● **Materials provided**:
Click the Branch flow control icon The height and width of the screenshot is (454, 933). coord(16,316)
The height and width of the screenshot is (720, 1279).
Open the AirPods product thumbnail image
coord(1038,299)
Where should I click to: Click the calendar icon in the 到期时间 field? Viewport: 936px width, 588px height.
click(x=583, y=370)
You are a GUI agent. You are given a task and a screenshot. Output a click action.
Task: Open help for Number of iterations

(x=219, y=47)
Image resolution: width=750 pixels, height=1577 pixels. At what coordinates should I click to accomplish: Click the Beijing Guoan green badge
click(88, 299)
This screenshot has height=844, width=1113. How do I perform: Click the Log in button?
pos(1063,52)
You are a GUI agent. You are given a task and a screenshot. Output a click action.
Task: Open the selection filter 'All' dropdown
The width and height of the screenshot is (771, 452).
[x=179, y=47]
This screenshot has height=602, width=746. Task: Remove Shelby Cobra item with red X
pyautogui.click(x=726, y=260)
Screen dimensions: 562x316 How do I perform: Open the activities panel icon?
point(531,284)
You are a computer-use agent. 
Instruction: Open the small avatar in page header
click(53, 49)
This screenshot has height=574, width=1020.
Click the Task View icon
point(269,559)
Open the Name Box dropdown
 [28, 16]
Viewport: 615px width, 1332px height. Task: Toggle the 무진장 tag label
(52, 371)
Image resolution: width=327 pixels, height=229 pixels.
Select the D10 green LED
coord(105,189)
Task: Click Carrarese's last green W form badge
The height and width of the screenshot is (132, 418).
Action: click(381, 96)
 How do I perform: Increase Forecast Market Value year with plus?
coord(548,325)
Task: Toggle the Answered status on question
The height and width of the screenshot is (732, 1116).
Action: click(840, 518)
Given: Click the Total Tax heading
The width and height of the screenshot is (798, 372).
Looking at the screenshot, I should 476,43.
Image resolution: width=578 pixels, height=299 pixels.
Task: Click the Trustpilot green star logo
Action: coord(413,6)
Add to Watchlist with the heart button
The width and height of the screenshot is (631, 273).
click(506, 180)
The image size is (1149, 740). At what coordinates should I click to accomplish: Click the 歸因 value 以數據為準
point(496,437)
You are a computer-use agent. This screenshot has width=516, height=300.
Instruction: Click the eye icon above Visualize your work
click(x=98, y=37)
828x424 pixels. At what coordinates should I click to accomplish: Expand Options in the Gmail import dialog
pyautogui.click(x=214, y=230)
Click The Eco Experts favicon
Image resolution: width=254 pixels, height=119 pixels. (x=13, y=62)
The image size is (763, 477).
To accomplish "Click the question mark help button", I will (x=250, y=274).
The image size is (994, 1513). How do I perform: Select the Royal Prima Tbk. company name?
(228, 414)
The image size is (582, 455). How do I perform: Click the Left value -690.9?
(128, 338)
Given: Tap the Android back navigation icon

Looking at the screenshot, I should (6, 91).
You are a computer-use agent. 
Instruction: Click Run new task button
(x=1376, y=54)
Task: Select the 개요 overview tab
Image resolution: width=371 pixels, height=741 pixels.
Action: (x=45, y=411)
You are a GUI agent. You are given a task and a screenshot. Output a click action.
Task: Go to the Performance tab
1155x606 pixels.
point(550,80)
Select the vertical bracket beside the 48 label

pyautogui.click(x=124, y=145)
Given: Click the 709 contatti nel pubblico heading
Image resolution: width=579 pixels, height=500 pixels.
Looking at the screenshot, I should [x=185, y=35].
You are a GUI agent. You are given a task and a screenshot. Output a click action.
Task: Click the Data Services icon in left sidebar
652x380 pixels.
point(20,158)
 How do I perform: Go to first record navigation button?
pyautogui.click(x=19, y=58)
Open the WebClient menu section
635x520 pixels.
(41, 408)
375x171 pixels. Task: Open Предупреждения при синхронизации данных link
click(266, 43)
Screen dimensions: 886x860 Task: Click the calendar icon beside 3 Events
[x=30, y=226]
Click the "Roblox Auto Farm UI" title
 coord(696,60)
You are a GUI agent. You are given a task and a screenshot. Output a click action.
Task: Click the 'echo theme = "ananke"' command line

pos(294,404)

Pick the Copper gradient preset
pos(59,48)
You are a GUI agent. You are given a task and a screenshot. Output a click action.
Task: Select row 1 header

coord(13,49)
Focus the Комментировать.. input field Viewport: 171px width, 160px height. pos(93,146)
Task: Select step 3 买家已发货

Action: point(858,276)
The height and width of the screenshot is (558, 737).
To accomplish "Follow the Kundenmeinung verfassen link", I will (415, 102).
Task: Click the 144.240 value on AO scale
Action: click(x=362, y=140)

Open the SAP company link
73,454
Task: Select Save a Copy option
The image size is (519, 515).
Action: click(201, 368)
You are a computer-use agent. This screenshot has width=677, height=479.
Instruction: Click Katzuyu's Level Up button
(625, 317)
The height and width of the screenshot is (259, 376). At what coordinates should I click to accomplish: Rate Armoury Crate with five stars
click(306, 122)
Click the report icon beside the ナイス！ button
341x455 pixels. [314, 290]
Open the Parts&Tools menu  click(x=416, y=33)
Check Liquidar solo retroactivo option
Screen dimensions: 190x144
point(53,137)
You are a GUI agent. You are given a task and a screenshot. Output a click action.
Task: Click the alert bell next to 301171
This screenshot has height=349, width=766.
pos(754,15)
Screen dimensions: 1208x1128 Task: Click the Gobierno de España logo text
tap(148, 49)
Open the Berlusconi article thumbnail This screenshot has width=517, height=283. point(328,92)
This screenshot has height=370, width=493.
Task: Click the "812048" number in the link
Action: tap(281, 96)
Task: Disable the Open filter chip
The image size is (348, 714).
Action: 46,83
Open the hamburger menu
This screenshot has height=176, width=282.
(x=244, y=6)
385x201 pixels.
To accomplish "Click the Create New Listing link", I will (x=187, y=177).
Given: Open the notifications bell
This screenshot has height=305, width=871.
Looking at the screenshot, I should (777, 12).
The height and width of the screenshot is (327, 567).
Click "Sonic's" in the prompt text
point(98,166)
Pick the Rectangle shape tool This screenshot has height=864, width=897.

● **Task description**: The whole listing above should be output again exactly.

● **Reply to the exercise**:
Click the Branch flow control icon The height and width of the screenshot is (454, 933). coord(16,316)
The height and width of the screenshot is (720, 1279).
Open the AirPods product thumbnail image
coord(1038,299)
Where should I click to: Click the calendar icon in the 到期时间 field? Viewport: 936px width, 588px height.
click(x=583, y=370)
You are a GUI agent. You are given a task and a screenshot. Output a click action.
Task: Open help for Number of iterations

(x=219, y=47)
Image resolution: width=750 pixels, height=1577 pixels. At what coordinates should I click to accomplish: Click the Beijing Guoan green badge
click(88, 299)
This screenshot has height=844, width=1113. How do I perform: Click the Log in button?
pos(1063,52)
You are a GUI agent. You are given a task and a screenshot. Output a click action.
Task: Open the selection filter 'All' dropdown
The width and height of the screenshot is (771, 452).
[x=179, y=47]
This screenshot has height=602, width=746. Task: Remove Shelby Cobra item with red X
pyautogui.click(x=726, y=260)
Screen dimensions: 562x316 How do I perform: Open the activities panel icon?
point(531,284)
You are a computer-use agent. 
Instruction: Open the small avatar in page header
click(53, 49)
This screenshot has height=574, width=1020.
Click the Task View icon
point(269,559)
Open the Name Box dropdown
 [28, 16]
Viewport: 615px width, 1332px height. Task: Toggle the 무진장 tag label
(52, 371)
Image resolution: width=327 pixels, height=229 pixels.
Select the D10 green LED
coord(105,189)
Task: Click Carrarese's last green W form badge
The height and width of the screenshot is (132, 418).
Action: click(381, 96)
 How do I perform: Increase Forecast Market Value year with plus?
coord(548,325)
Task: Toggle the Answered status on question
The height and width of the screenshot is (732, 1116).
Action: click(840, 518)
Given: Click the Total Tax heading
The width and height of the screenshot is (798, 372).
Looking at the screenshot, I should 476,43.
Image resolution: width=578 pixels, height=299 pixels.
Task: Click the Trustpilot green star logo
Action: coord(413,6)
Add to Watchlist with the heart button
The width and height of the screenshot is (631, 273).
click(506, 180)
The image size is (1149, 740). At what coordinates should I click to accomplish: Click the 歸因 value 以數據為準
point(496,437)
You are a computer-use agent. This screenshot has width=516, height=300.
Instruction: Click the eye icon above Visualize your work
click(x=98, y=37)
828x424 pixels. At what coordinates should I click to accomplish: Expand Options in the Gmail import dialog
pyautogui.click(x=214, y=230)
Click The Eco Experts favicon
Image resolution: width=254 pixels, height=119 pixels. (x=13, y=62)
The image size is (763, 477).
To accomplish "Click the question mark help button", I will (x=250, y=274).
The image size is (994, 1513). How do I perform: Select the Royal Prima Tbk. company name?
(228, 414)
The image size is (582, 455). How do I perform: Click the Left value -690.9?
(128, 338)
Given: Tap the Android back navigation icon

Looking at the screenshot, I should (6, 91).
You are a computer-use agent. 
Instruction: Click Run new task button
(x=1376, y=54)
Task: Select the 개요 overview tab
Image resolution: width=371 pixels, height=741 pixels.
Action: (x=45, y=411)
You are a GUI agent. You are given a task and a screenshot. Output a click action.
Task: Go to the Performance tab
1155x606 pixels.
point(550,80)
Select the vertical bracket beside the 48 label

pyautogui.click(x=124, y=145)
Given: Click the 709 contatti nel pubblico heading
Image resolution: width=579 pixels, height=500 pixels.
Looking at the screenshot, I should [x=185, y=35].
You are a GUI agent. You are given a task and a screenshot. Output a click action.
Task: Click the Data Services icon in left sidebar
652x380 pixels.
point(20,158)
 How do I perform: Go to first record navigation button?
pyautogui.click(x=19, y=58)
Open the WebClient menu section
635x520 pixels.
(41, 408)
375x171 pixels. Task: Open Предупреждения при синхронизации данных link
click(266, 43)
Screen dimensions: 886x860 Task: Click the calendar icon beside 3 Events
[x=30, y=226]
Click the "Roblox Auto Farm UI" title
 coord(696,60)
You are a GUI agent. You are given a task and a screenshot. Output a click action.
Task: Click the 'echo theme = "ananke"' command line

pos(294,404)

Pick the Copper gradient preset
pos(59,48)
You are a GUI agent. You are given a task and a screenshot. Output a click action.
Task: Select row 1 header

coord(13,49)
Focus the Комментировать.. input field Viewport: 171px width, 160px height. pos(93,146)
Task: Select step 3 买家已发货

Action: point(858,276)
The height and width of the screenshot is (558, 737).
To accomplish "Follow the Kundenmeinung verfassen link", I will (415, 102).
Task: Click the 144.240 value on AO scale
Action: click(x=362, y=140)

Open the SAP company link
73,454
Task: Select Save a Copy option
The image size is (519, 515).
Action: click(201, 368)
You are a computer-use agent. This screenshot has width=677, height=479.
Instruction: Click Katzuyu's Level Up button
(625, 317)
The height and width of the screenshot is (259, 376). At what coordinates should I click to accomplish: Rate Armoury Crate with five stars
click(306, 122)
Click the report icon beside the ナイス！ button
341x455 pixels. [314, 290]
Open the Parts&Tools menu  click(x=416, y=33)
Check Liquidar solo retroactivo option
Screen dimensions: 190x144
point(53,137)
You are a GUI agent. You are given a task and a screenshot. Output a click action.
Task: Click the alert bell next to 301171
This screenshot has height=349, width=766.
pos(754,15)
Screen dimensions: 1208x1128 Task: Click the Gobierno de España logo text
tap(148, 49)
Open the Berlusconi article thumbnail This screenshot has width=517, height=283. point(328,92)
This screenshot has height=370, width=493.
Task: Click the "812048" number in the link
Action: tap(281, 96)
Task: Disable the Open filter chip
The image size is (348, 714).
Action: 46,83
Open the hamburger menu
This screenshot has height=176, width=282.
(x=244, y=6)
385x201 pixels.
To accomplish "Click the Create New Listing link", I will (x=187, y=177).
Given: Open the notifications bell
This screenshot has height=305, width=871.
Looking at the screenshot, I should (777, 12).
The height and width of the screenshot is (327, 567).
Click "Sonic's" in the prompt text
point(98,166)
Pick the Rectangle shape tool This screenshot has height=864, width=897.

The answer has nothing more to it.